* [Records for processing]:
* * * * * * * * *
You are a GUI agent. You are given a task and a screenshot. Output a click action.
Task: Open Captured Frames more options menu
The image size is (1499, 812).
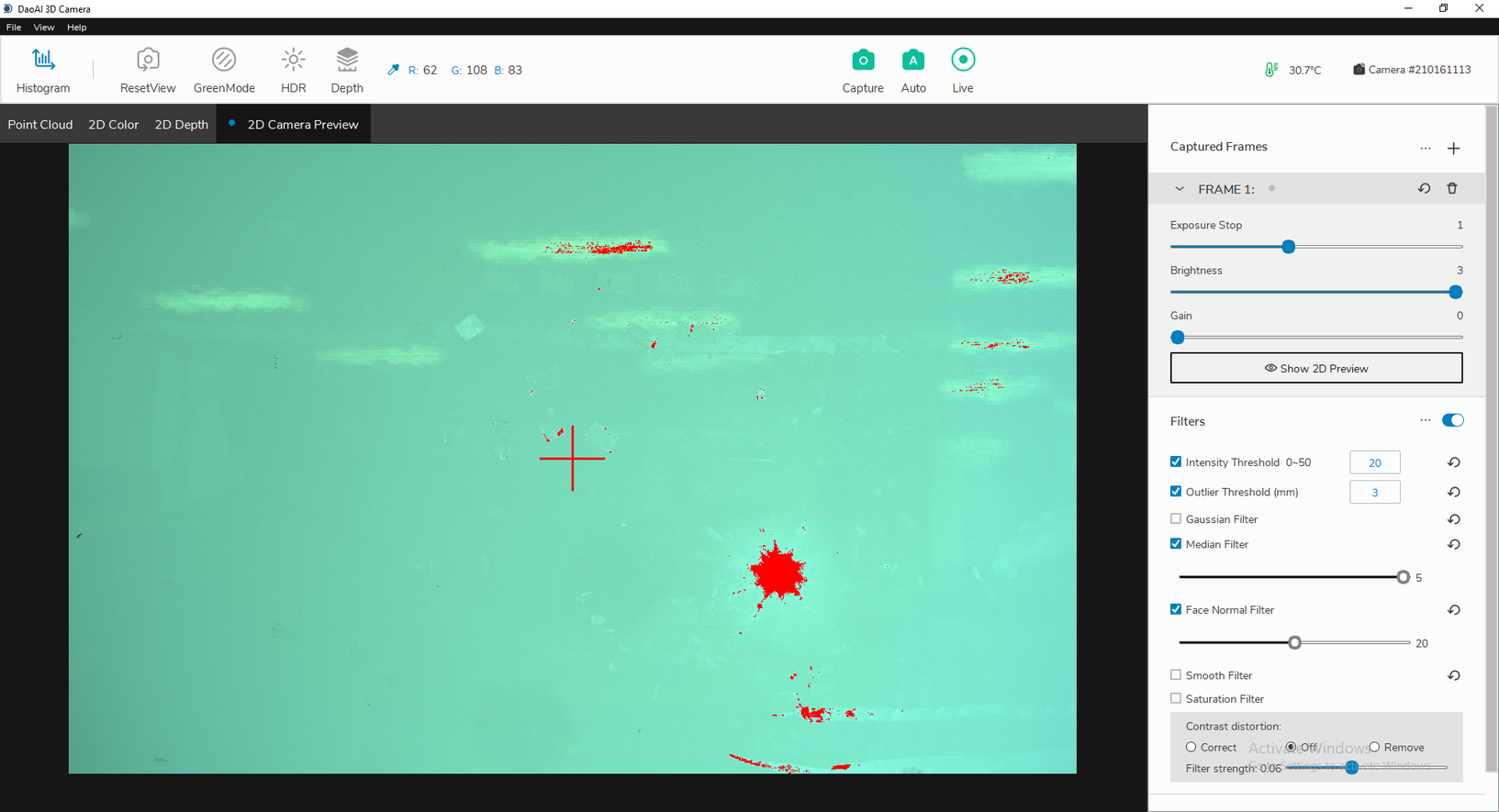pyautogui.click(x=1425, y=149)

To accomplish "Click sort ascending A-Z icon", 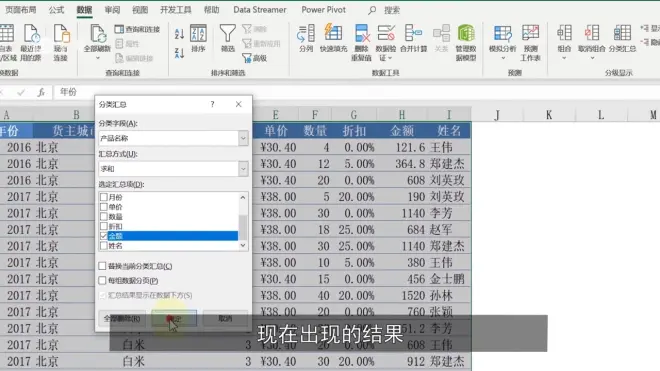I will [179, 34].
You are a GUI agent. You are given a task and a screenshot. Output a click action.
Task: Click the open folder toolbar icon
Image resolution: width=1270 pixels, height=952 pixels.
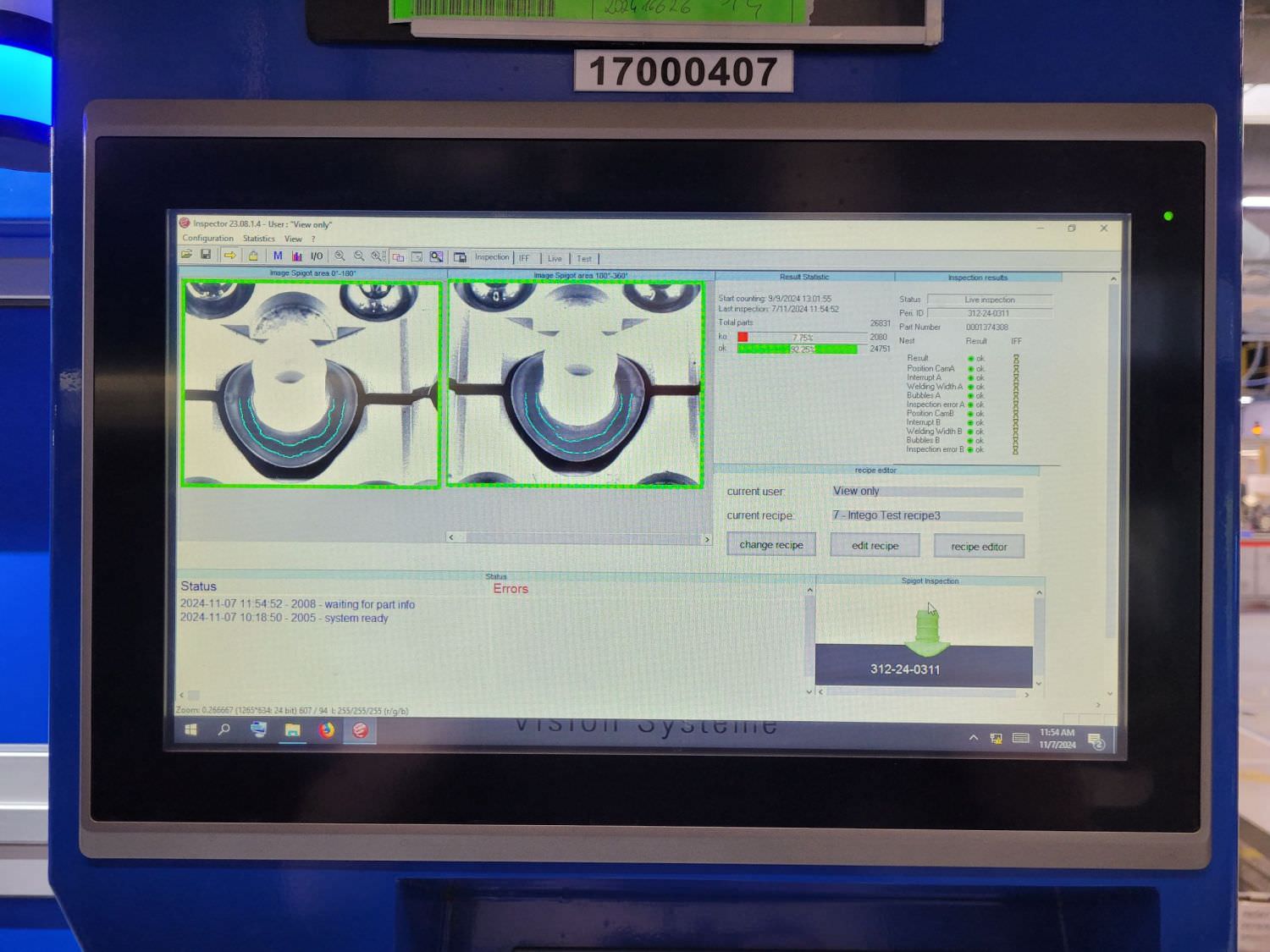(187, 255)
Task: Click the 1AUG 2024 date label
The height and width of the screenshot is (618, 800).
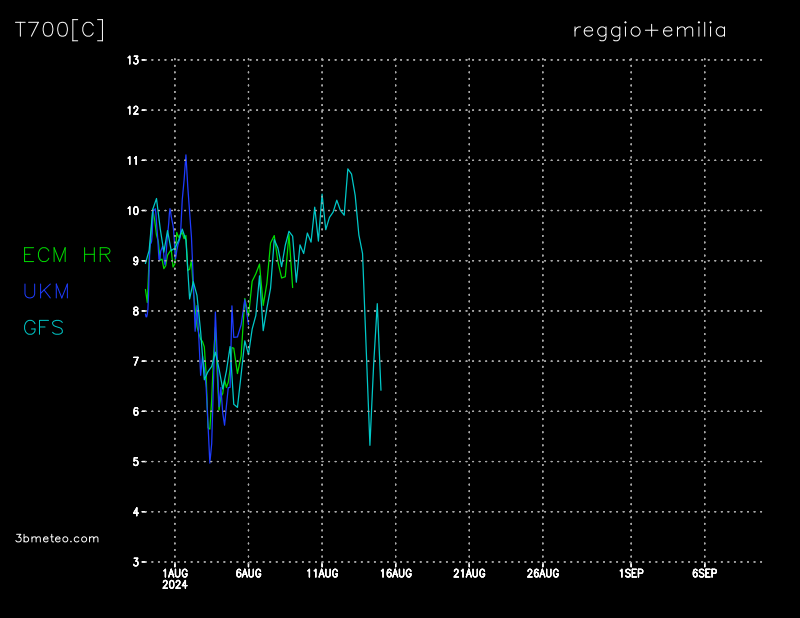Action: pos(175,579)
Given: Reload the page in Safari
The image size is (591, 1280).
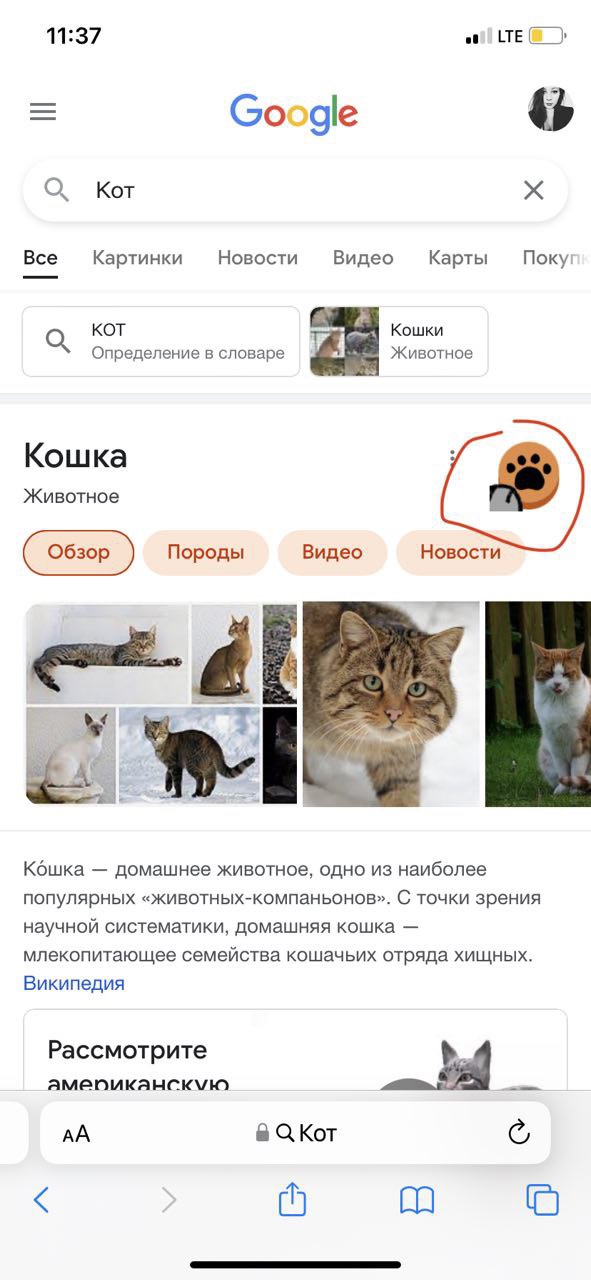Looking at the screenshot, I should 518,1132.
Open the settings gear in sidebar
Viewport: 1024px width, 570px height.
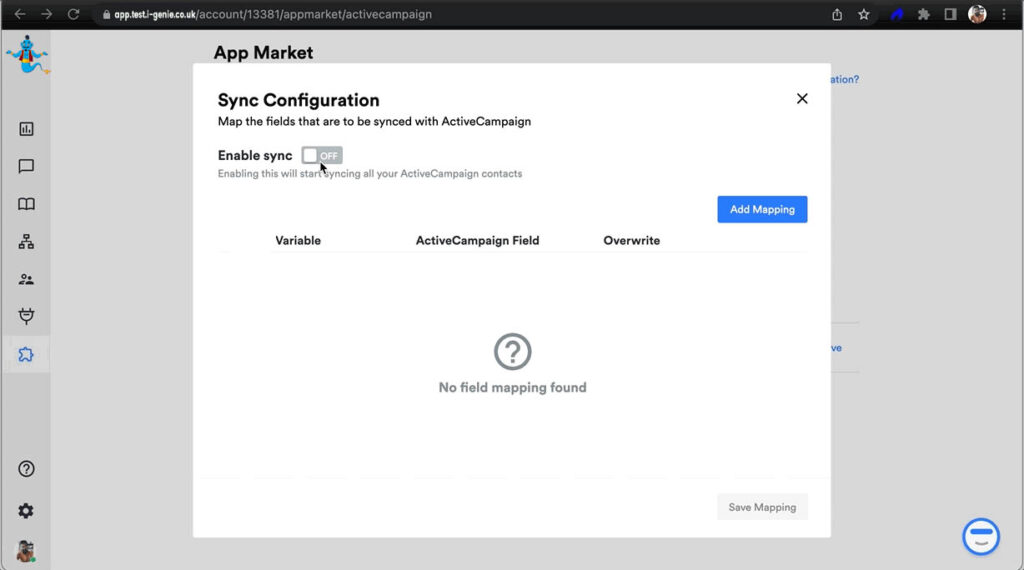point(26,511)
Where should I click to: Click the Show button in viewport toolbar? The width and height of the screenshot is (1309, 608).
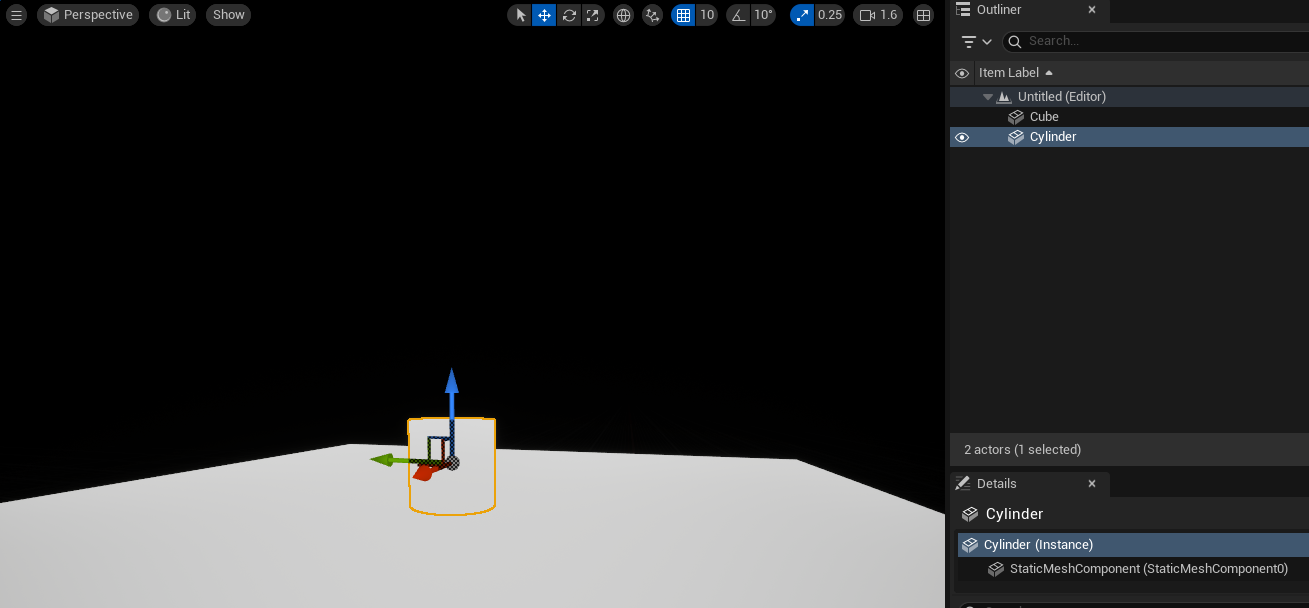coord(229,15)
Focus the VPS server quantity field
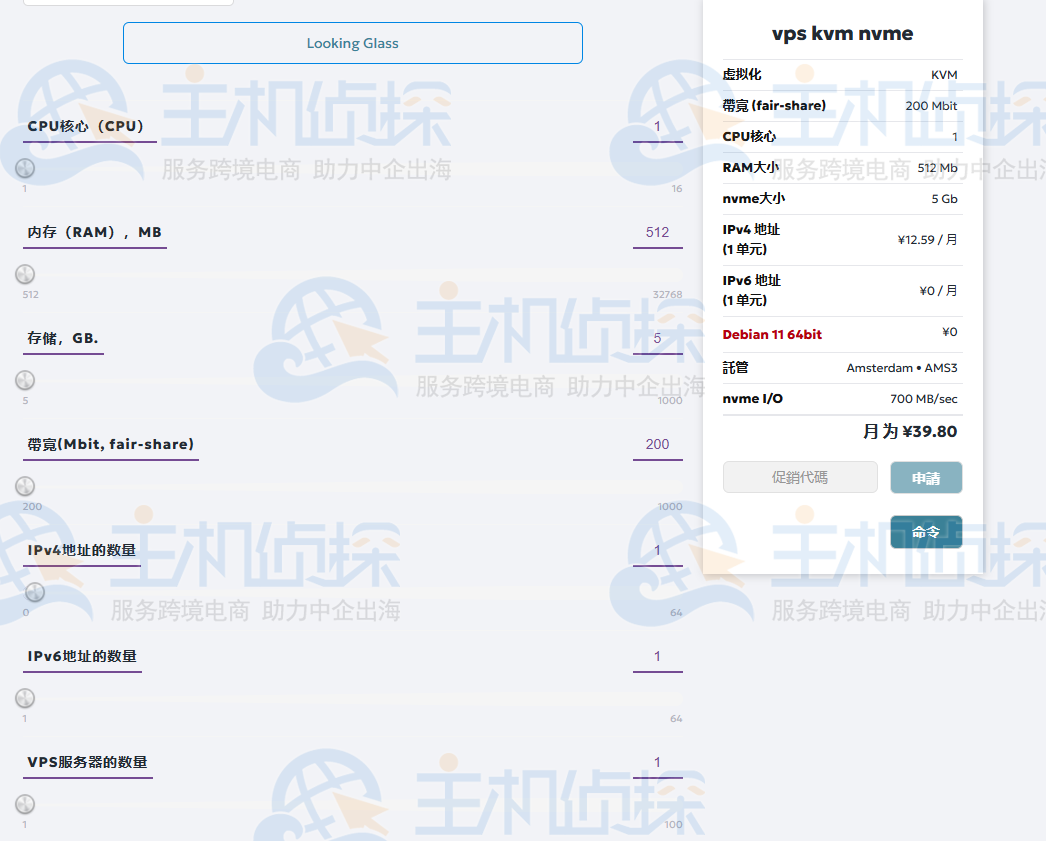This screenshot has width=1046, height=841. 657,762
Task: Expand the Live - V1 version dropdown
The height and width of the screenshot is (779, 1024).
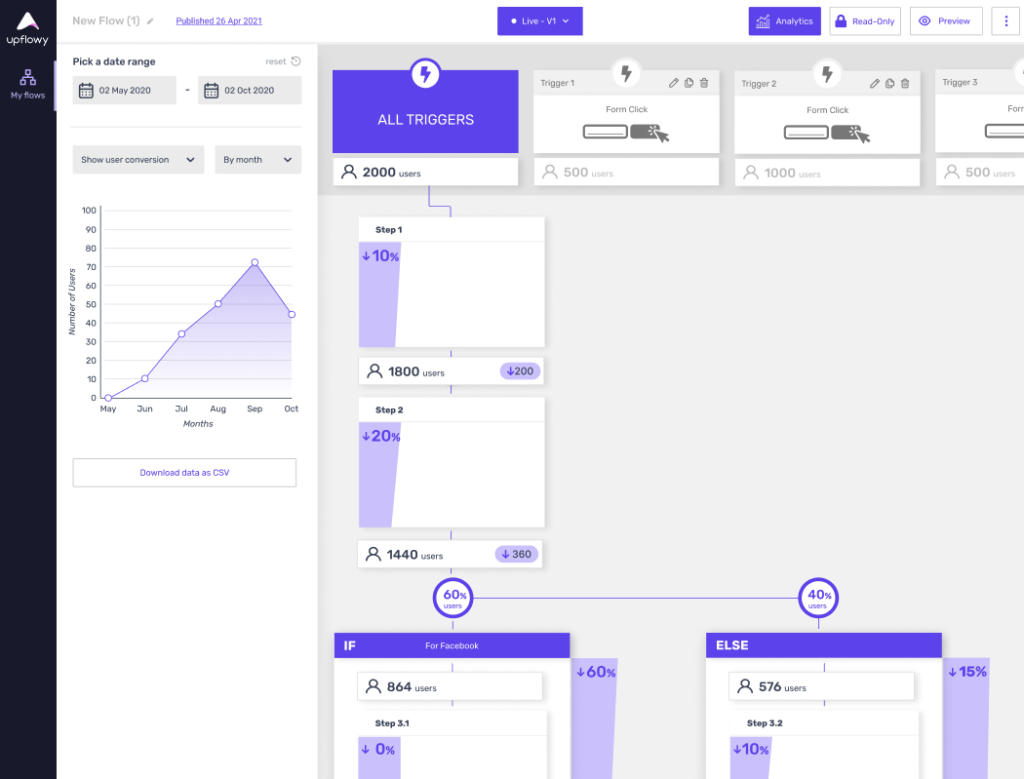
* * * * * * * * *
* [Task to complete]:
Write out only the lines from the line containing "Task: Click the open folder toolbar icon" through the end of the material above, both end lines included. Pictures are not written out.

* [Solution to this problem]:
Task: Click the open folder toolbar icon
Image resolution: width=1270 pixels, height=952 pixels.
(187, 255)
Task: Click the 1AUG 2024 date label
The height and width of the screenshot is (618, 800).
Action: pos(175,579)
Given: Reload the page in Safari
The image size is (591, 1280).
Looking at the screenshot, I should 518,1132.
Open the settings gear in sidebar
Viewport: 1024px width, 570px height.
point(26,511)
Where should I click to: Click the Show button in viewport toolbar? The width and height of the screenshot is (1309, 608).
coord(229,15)
Focus the VPS server quantity field
This screenshot has width=1046, height=841. 657,762
Task: Expand the Live - V1 version dropdown
The height and width of the screenshot is (779, 1024).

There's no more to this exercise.